I wonder how a decentralized, hierarchical LLM would perform.
For example:
LLM A is trained on all of Wikipedia
LLM B is trained on all of Hacker News
LLM C is trained on all of Project Gutenberg
User asks question Q on webservice W.W sends Q to A and B.
Then W sends a question to C "Hey C, I have a user who asked Q. Here is A's reply and B's reply. Given those, how would you answer Q?"
Would the answer be as good as or better than what an LLM which is trained on Wikipedia, Hacker News and Project Gutenberg would return?
If it is of similar quality, then we could build a hierarchical tree of consumer hardware LLMs which are hosted all over the world.
The idea of decentralized hierarchical LLMs is interesting but your chosen example is not a good illustration as all three of these data sources are small and insufficient, any model trained solely on any of them will not be a good model for anything. Other things being equal, data quality and domain matters a lot, but a hundredfold increase in data quantity makes an even larger difference.

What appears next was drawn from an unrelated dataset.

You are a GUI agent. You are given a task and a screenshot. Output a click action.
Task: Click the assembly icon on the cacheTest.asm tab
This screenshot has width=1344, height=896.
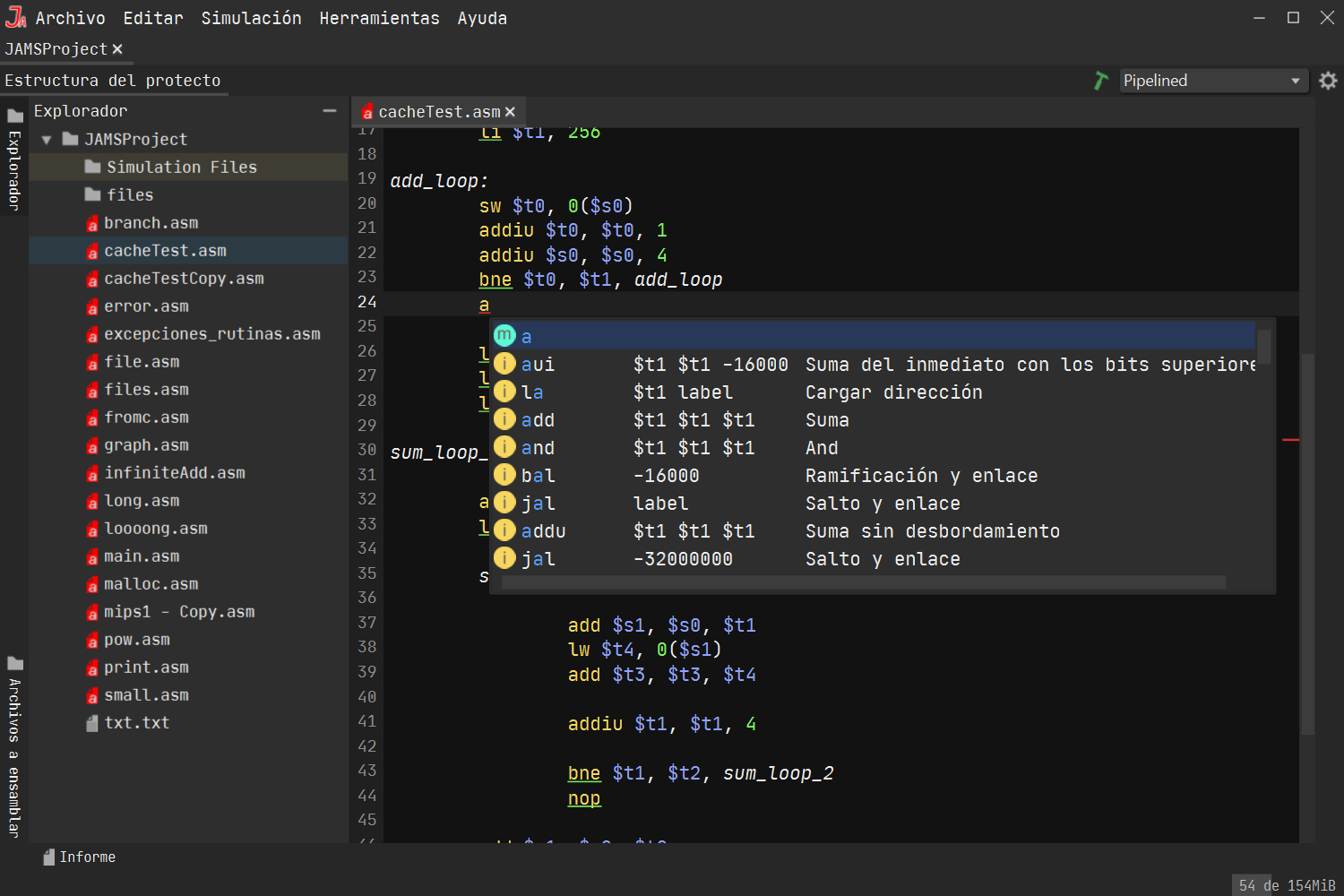[x=367, y=111]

Datasets like those can be used for fine tuning a pretrained LLM towards a specific domain, but for decent (not even state of art, just anything usable) results you need a large enough dataset to learn English and general world knowledge, and for that the preferable size is "almost everything you can get your hands on", as in, the quantity you'd want to train on is larger than the quantity of good data you can realistically get. Like, the 800 GiB of text at https://pile.eleuther.ai/ is a good start, but if you could get ten times more data (as some of the big companies probably do, since they have access to lots of user-generated non-public text), you should definitely use that.
If you want targeted LLMs then IMHO the proper mindset for data choice is "take everything that you can out of what humanity has ever written and then pick out of that the most suitable 20% for your needs" and that would give much better results than any single dataset that's only Wikipedia-sized.
It got some nice attention here: - https://github.com/karpathy/llama2.c
I think there may be some applications in this limited space that are worth looking into. You won’t replicate GPT-anything but it may be possible to solve some nice problems very much more efficiently that one would expect at first.